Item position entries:
■ ■ ■
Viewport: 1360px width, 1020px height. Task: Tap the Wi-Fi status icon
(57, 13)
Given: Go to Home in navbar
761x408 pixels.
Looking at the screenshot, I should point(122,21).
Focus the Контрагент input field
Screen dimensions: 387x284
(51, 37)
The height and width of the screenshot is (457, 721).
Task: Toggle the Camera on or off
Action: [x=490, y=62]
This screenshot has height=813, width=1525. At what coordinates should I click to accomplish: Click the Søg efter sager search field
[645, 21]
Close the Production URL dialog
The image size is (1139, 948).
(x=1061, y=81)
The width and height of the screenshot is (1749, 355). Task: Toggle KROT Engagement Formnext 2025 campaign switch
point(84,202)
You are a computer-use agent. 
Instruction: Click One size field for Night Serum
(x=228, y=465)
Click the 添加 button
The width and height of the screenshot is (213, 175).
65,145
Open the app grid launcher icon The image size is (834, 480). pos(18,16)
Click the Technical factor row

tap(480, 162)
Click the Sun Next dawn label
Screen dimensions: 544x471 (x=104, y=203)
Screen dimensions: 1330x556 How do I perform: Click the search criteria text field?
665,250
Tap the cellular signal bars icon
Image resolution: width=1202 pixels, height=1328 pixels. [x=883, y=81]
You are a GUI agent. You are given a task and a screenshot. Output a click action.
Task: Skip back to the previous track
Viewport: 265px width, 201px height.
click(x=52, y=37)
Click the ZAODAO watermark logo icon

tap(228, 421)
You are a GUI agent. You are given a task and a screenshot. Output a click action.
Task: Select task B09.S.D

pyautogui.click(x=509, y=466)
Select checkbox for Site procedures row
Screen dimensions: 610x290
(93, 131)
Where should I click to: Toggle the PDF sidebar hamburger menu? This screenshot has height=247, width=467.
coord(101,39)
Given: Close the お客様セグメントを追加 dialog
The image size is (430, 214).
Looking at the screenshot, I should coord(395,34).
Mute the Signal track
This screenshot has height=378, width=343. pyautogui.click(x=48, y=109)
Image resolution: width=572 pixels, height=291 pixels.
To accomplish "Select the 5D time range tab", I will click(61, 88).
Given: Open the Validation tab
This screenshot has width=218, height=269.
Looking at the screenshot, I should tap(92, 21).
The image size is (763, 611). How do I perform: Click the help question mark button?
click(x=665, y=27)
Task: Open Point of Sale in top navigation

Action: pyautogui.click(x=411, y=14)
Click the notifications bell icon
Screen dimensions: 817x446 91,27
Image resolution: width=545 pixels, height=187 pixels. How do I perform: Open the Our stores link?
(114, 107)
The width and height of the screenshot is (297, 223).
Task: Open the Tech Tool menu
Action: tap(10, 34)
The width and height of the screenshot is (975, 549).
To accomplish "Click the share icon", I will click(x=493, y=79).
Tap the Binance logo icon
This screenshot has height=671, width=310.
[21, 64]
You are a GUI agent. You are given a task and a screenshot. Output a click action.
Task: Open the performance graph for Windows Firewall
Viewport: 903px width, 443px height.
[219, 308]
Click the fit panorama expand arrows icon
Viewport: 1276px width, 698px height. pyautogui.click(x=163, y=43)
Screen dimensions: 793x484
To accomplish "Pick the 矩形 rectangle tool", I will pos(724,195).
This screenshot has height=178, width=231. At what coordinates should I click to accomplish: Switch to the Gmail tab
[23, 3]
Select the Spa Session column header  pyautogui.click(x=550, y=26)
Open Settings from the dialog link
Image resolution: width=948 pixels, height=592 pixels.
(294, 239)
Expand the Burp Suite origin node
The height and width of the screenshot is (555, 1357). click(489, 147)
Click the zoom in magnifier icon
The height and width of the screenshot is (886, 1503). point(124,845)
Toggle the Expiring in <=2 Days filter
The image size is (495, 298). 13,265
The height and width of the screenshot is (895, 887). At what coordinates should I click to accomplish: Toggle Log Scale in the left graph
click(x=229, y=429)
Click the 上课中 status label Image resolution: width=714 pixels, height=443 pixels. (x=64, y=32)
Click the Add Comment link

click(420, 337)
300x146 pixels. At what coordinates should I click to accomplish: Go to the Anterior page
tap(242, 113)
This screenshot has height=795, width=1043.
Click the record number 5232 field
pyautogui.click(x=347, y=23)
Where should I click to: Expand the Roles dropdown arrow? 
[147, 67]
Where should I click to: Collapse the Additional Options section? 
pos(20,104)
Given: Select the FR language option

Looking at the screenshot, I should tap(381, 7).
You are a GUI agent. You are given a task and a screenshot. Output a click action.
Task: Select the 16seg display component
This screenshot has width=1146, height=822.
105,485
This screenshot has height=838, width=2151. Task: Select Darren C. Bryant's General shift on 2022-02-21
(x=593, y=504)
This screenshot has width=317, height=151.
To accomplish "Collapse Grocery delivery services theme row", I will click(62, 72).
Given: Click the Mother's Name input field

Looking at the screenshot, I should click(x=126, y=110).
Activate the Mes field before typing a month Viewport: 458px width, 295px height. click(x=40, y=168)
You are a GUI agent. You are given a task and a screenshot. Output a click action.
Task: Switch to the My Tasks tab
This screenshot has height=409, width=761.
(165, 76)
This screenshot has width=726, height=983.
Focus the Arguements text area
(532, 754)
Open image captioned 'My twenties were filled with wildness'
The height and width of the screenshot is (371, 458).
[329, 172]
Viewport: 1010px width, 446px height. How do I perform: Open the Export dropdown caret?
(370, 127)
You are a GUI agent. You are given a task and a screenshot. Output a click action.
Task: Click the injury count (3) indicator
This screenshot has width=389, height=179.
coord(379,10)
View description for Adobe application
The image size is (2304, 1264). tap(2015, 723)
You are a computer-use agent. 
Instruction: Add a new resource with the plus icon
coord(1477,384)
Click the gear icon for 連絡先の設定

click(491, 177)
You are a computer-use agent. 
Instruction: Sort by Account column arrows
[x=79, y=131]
■ ■ ■
◆ YOUR OBJECTIVE
Reproduce the lines above verbatim, from first to last.

◆ RESPONSE TO THE TASK
Viewport: 1360px width, 1020px height. Task: Tap the Wi-Fi status icon
(57, 13)
Given: Go to Home in navbar
761x408 pixels.
Looking at the screenshot, I should point(122,21).
Focus the Контрагент input field
Screen dimensions: 387x284
(51, 37)
The height and width of the screenshot is (457, 721).
Task: Toggle the Camera on or off
Action: [x=490, y=62]
This screenshot has height=813, width=1525. At what coordinates should I click to accomplish: Click the Søg efter sager search field
[645, 21]
Close the Production URL dialog
The image size is (1139, 948).
(x=1061, y=81)
The width and height of the screenshot is (1749, 355). Task: Toggle KROT Engagement Formnext 2025 campaign switch
point(84,202)
You are a computer-use agent. 
Instruction: Click One size field for Night Serum
(x=228, y=465)
Click the 添加 button
The width and height of the screenshot is (213, 175).
65,145
Open the app grid launcher icon The image size is (834, 480). pos(18,16)
Click the Technical factor row

tap(480, 162)
Click the Sun Next dawn label
Screen dimensions: 544x471 (x=104, y=203)
Screen dimensions: 1330x556 How do I perform: Click the search criteria text field?
665,250
Tap the cellular signal bars icon
Image resolution: width=1202 pixels, height=1328 pixels. [x=883, y=81]
You are a GUI agent. You are given a task and a screenshot. Output a click action.
Task: Skip back to the previous track
Viewport: 265px width, 201px height.
click(x=52, y=37)
Click the ZAODAO watermark logo icon

tap(228, 421)
You are a GUI agent. You are given a task and a screenshot. Output a click action.
Task: Select task B09.S.D

pyautogui.click(x=509, y=466)
Select checkbox for Site procedures row
Screen dimensions: 610x290
(93, 131)
Where should I click to: Toggle the PDF sidebar hamburger menu? This screenshot has height=247, width=467.
coord(101,39)
Given: Close the お客様セグメントを追加 dialog
The image size is (430, 214).
Looking at the screenshot, I should coord(395,34).
Mute the Signal track
This screenshot has height=378, width=343. pyautogui.click(x=48, y=109)
Image resolution: width=572 pixels, height=291 pixels.
To accomplish "Select the 5D time range tab", I will click(61, 88).
Given: Open the Validation tab
This screenshot has width=218, height=269.
Looking at the screenshot, I should tap(92, 21).
The image size is (763, 611). How do I perform: Click the help question mark button?
click(x=665, y=27)
Task: Open Point of Sale in top navigation

Action: pyautogui.click(x=411, y=14)
Click the notifications bell icon
Screen dimensions: 817x446 91,27
Image resolution: width=545 pixels, height=187 pixels. How do I perform: Open the Our stores link?
(114, 107)
The width and height of the screenshot is (297, 223).
Task: Open the Tech Tool menu
Action: tap(10, 34)
The width and height of the screenshot is (975, 549).
To accomplish "Click the share icon", I will click(x=493, y=79).
Tap the Binance logo icon
This screenshot has height=671, width=310.
[21, 64]
You are a GUI agent. You are given a task and a screenshot. Output a click action.
Task: Open the performance graph for Windows Firewall
Viewport: 903px width, 443px height.
[219, 308]
Click the fit panorama expand arrows icon
Viewport: 1276px width, 698px height. pyautogui.click(x=163, y=43)
Screen dimensions: 793x484
To accomplish "Pick the 矩形 rectangle tool", I will pos(724,195).
This screenshot has height=178, width=231. At what coordinates should I click to accomplish: Switch to the Gmail tab
[23, 3]
Select the Spa Session column header  pyautogui.click(x=550, y=26)
Open Settings from the dialog link
Image resolution: width=948 pixels, height=592 pixels.
(294, 239)
Expand the Burp Suite origin node
The height and width of the screenshot is (555, 1357). click(489, 147)
Click the zoom in magnifier icon
The height and width of the screenshot is (886, 1503). point(124,845)
Toggle the Expiring in <=2 Days filter
The image size is (495, 298). 13,265
The height and width of the screenshot is (895, 887). At what coordinates should I click to accomplish: Toggle Log Scale in the left graph
click(x=229, y=429)
Click the 上课中 status label Image resolution: width=714 pixels, height=443 pixels. (x=64, y=32)
Click the Add Comment link

click(420, 337)
300x146 pixels. At what coordinates should I click to accomplish: Go to the Anterior page
tap(242, 113)
This screenshot has height=795, width=1043.
Click the record number 5232 field
pyautogui.click(x=347, y=23)
Where should I click to: Expand the Roles dropdown arrow? 
[147, 67]
Where should I click to: Collapse the Additional Options section? 
pos(20,104)
Given: Select the FR language option

Looking at the screenshot, I should tap(381, 7).
You are a GUI agent. You are given a task and a screenshot. Output a click action.
Task: Select the 16seg display component
This screenshot has width=1146, height=822.
105,485
This screenshot has height=838, width=2151. Task: Select Darren C. Bryant's General shift on 2022-02-21
(x=593, y=504)
This screenshot has width=317, height=151.
To accomplish "Collapse Grocery delivery services theme row", I will click(62, 72).
Given: Click the Mother's Name input field

Looking at the screenshot, I should click(x=126, y=110).
Activate the Mes field before typing a month Viewport: 458px width, 295px height. click(x=40, y=168)
You are a GUI agent. You are given a task and a screenshot. Output a click action.
Task: Switch to the My Tasks tab
This screenshot has height=409, width=761.
(165, 76)
This screenshot has width=726, height=983.
Focus the Arguements text area
(532, 754)
Open image captioned 'My twenties were filled with wildness'
The height and width of the screenshot is (371, 458).
[329, 172]
Viewport: 1010px width, 446px height. How do I perform: Open the Export dropdown caret?
(370, 127)
You are a GUI agent. You are given a task and a screenshot. Output a click action.
Task: Click the injury count (3) indicator
This screenshot has width=389, height=179.
coord(379,10)
View description for Adobe application
The image size is (2304, 1264). tap(2015, 723)
You are a computer-use agent. 
Instruction: Add a new resource with the plus icon
coord(1477,384)
Click the gear icon for 連絡先の設定

click(491, 177)
You are a computer-use agent. 
Instruction: Sort by Account column arrows
[x=79, y=131]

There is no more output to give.